## EXERCISE GOAL
Rename "center point" to "midpoint" in everything from the line containing "Return the (X, Y)" down to the line containing "influencing [730, 618]", keeping the rest of those lines unchanged. Give back only those lines, and leave the pictures out.

(Element and text position data)

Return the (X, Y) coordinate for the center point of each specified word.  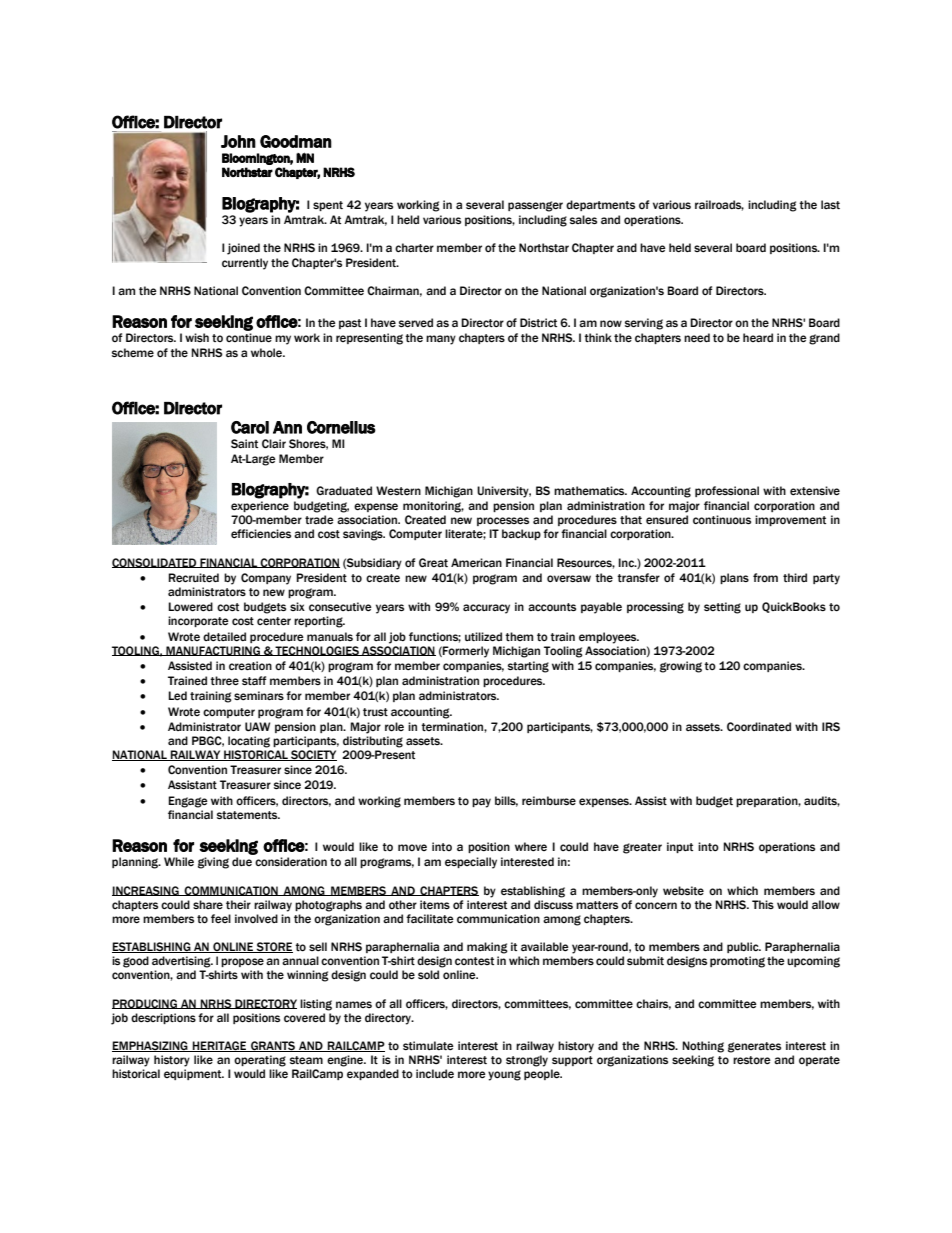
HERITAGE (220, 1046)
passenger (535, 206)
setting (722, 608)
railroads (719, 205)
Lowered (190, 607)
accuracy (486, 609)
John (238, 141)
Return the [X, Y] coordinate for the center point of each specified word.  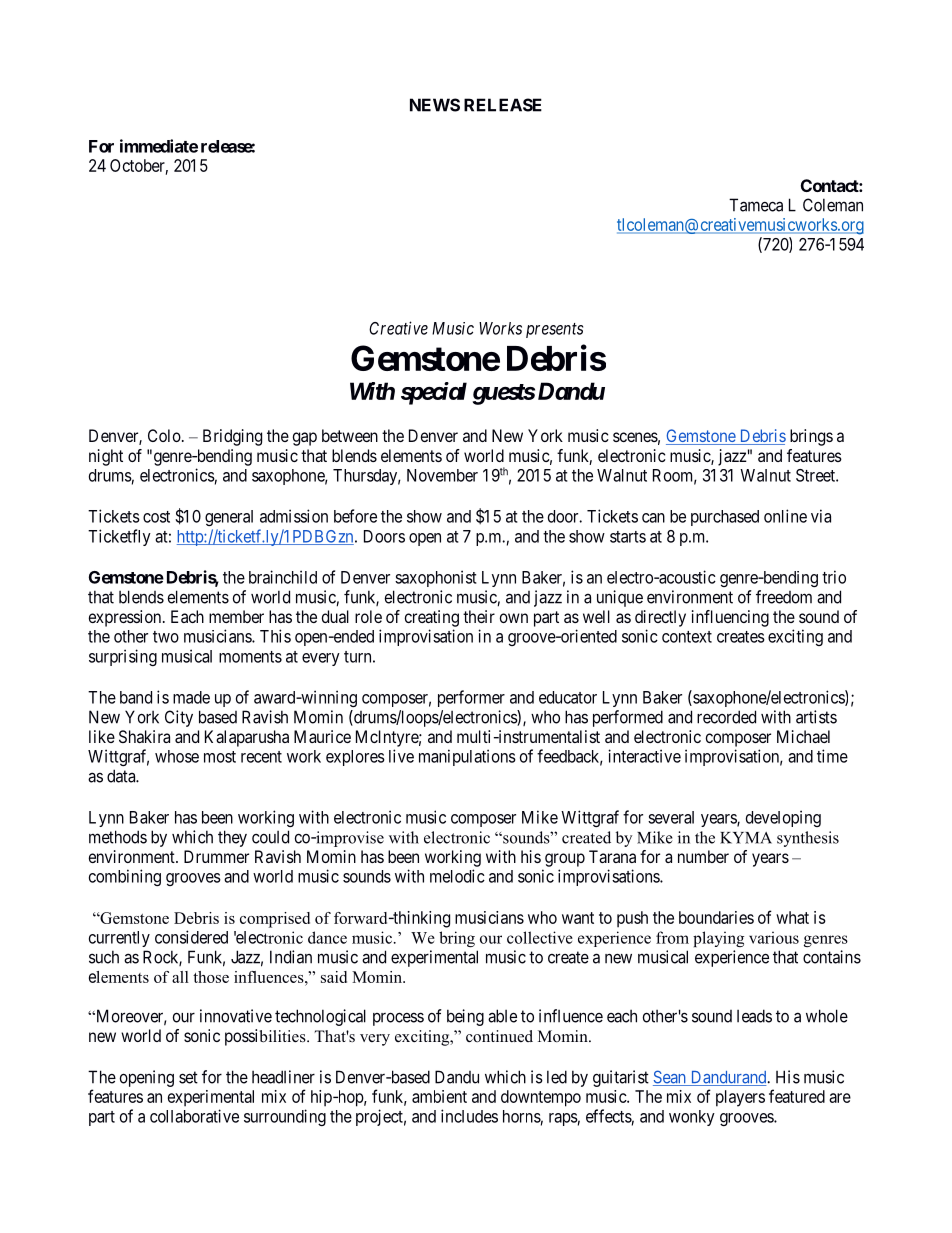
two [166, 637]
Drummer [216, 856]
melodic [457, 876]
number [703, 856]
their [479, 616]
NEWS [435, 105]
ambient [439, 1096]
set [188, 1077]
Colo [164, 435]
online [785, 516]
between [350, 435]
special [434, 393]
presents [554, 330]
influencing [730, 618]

* * *

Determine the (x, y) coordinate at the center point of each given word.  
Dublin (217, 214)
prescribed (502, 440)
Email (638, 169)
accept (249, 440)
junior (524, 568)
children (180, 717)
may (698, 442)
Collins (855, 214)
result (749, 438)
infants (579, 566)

## WRITTEN ANSWER
Return the (X, Y) coordinate for the midpoint of each specified word.  
HERITAGE (220, 1046)
passenger (535, 206)
setting (722, 608)
railroads (719, 205)
Lowered (190, 607)
accuracy (486, 609)
John (238, 141)
Return the [X, Y] coordinate for the midpoint of each specified word.  
two [166, 637]
Drummer [216, 856]
melodic [457, 876]
number [703, 856]
their [479, 616]
NEWS [435, 105]
ambient [439, 1096]
set [188, 1077]
Colo [164, 435]
online [785, 516]
between [350, 435]
special [434, 393]
presents [554, 330]
influencing [730, 618]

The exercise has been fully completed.